EXERCISE REQUIREMENTS: Extract precisely the lines that run from the line containing "Task: Click the zoom level slider" to the end of the records below, with both ends included and pictures omitted.

MATERIAL SHOWN:
<<<<
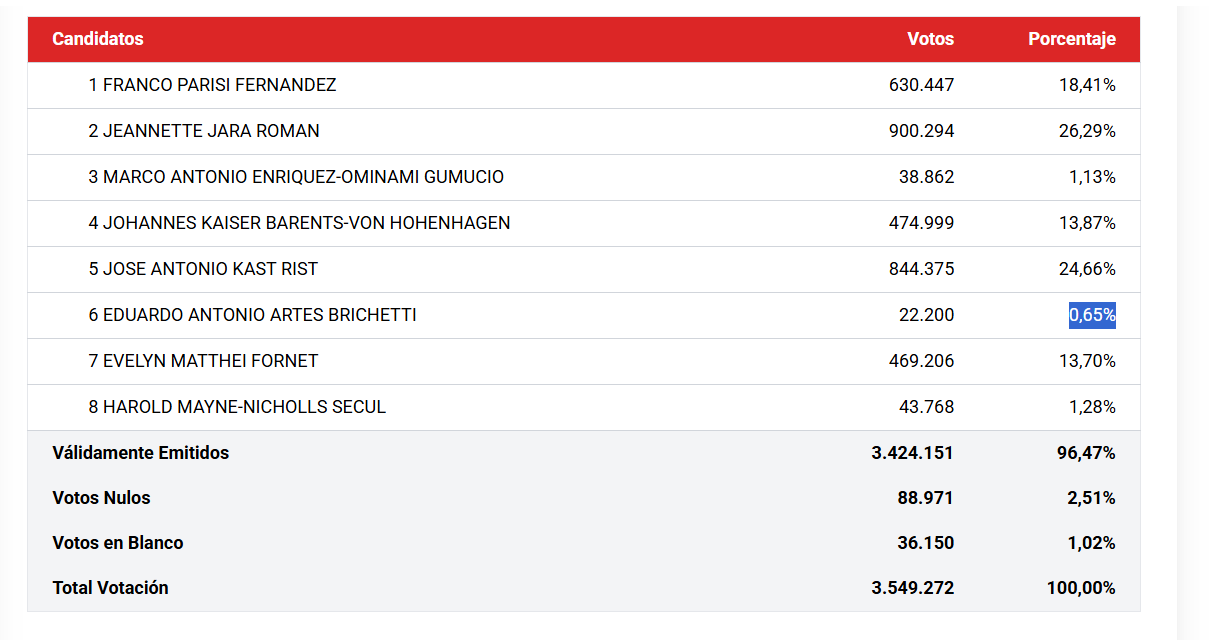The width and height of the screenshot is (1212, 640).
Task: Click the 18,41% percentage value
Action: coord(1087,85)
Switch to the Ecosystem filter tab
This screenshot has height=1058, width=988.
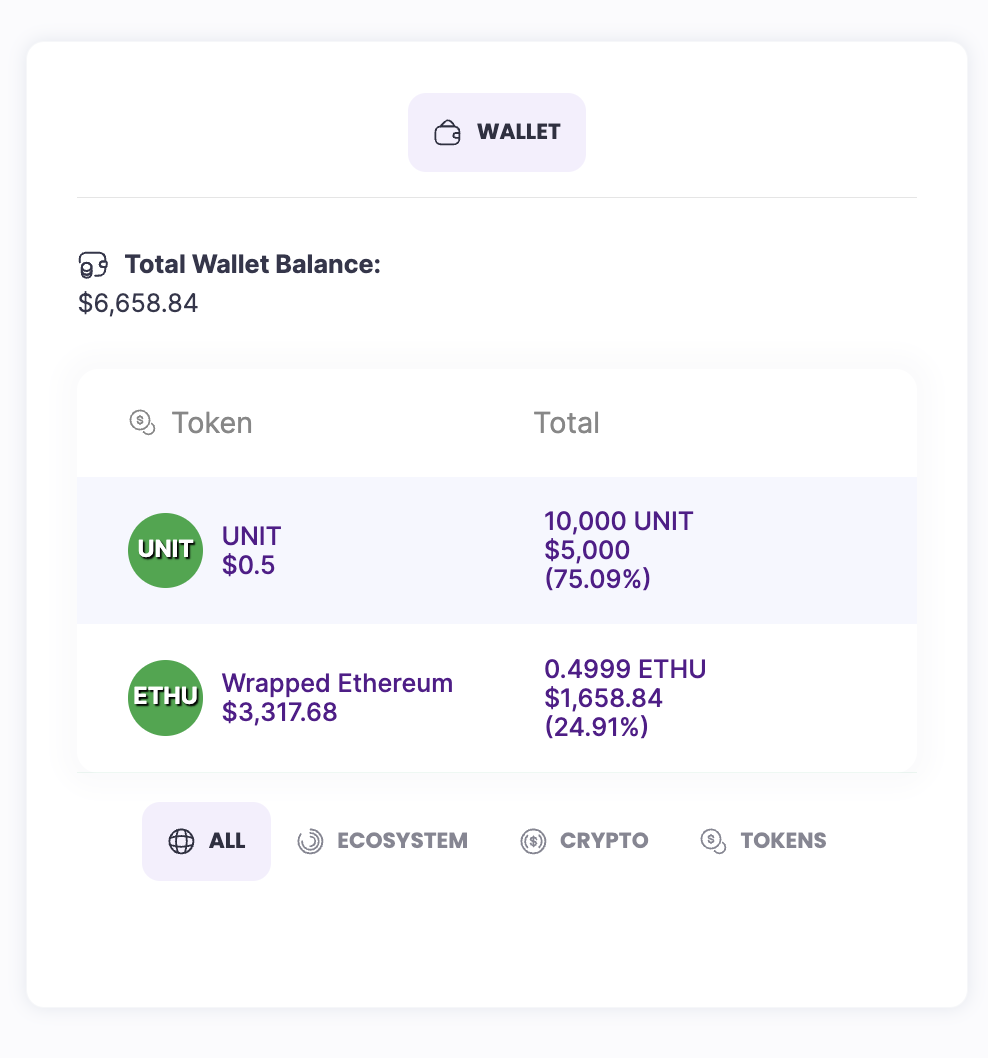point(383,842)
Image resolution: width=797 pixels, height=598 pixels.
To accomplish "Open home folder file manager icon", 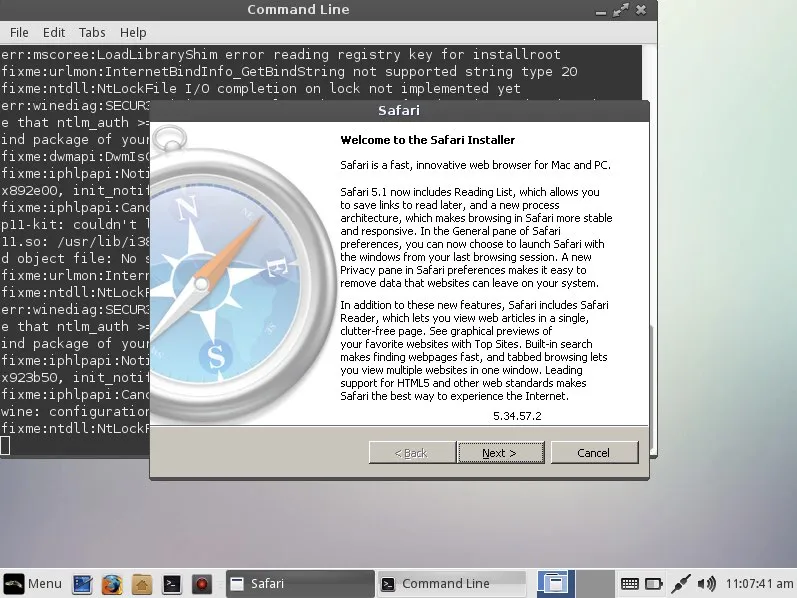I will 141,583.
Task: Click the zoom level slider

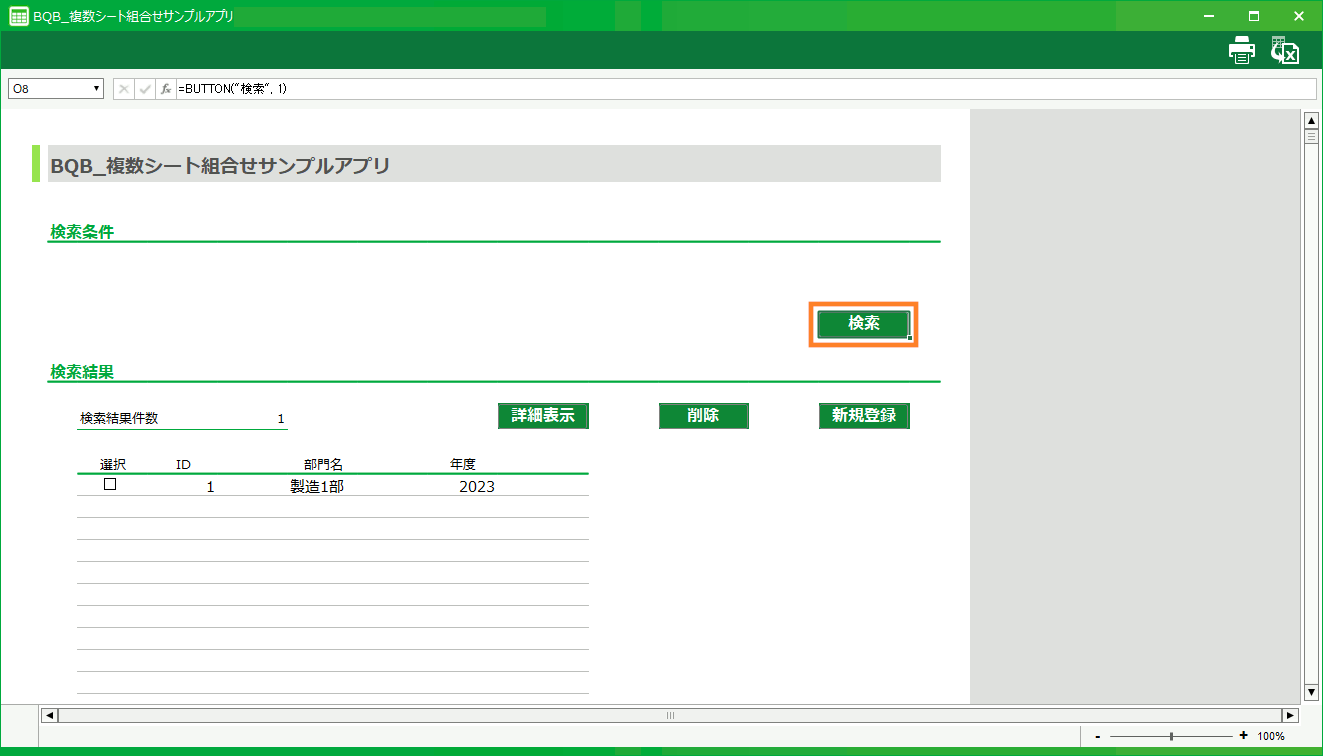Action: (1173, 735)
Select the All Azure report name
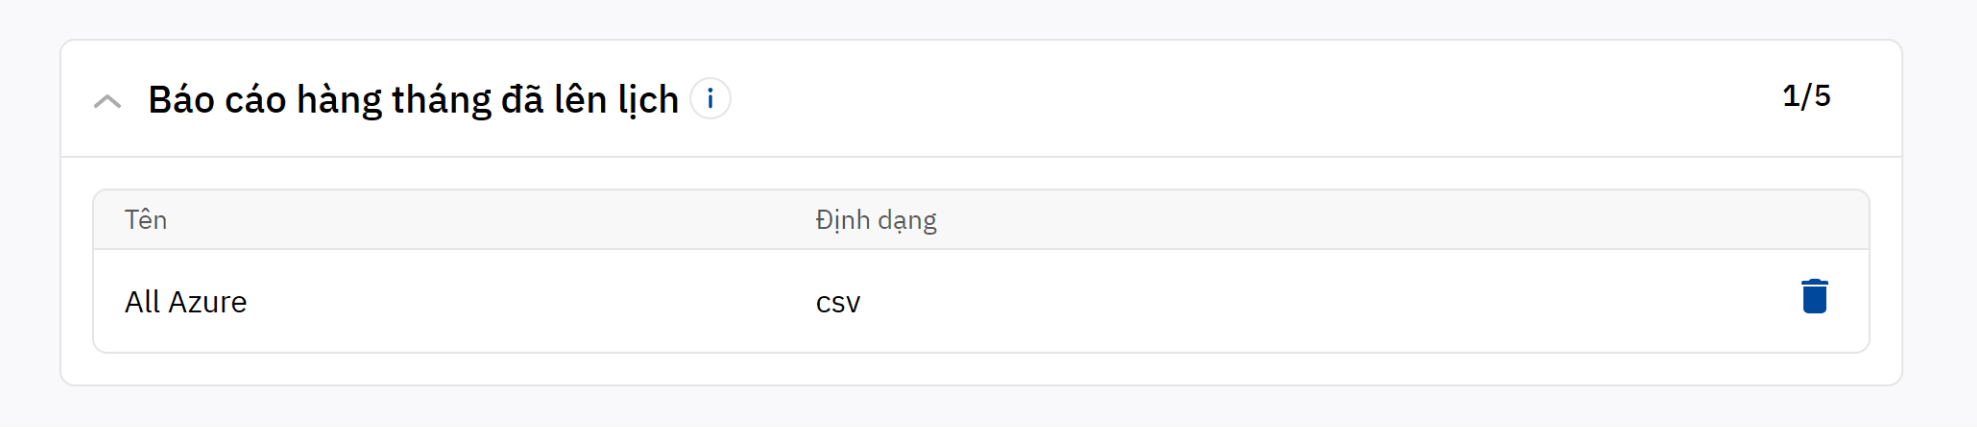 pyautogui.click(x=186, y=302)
>>>>
FINAL ANSWER:
Task: Click the zoom level slider

Action: (1173, 735)
Select the All Azure report name
 pyautogui.click(x=186, y=302)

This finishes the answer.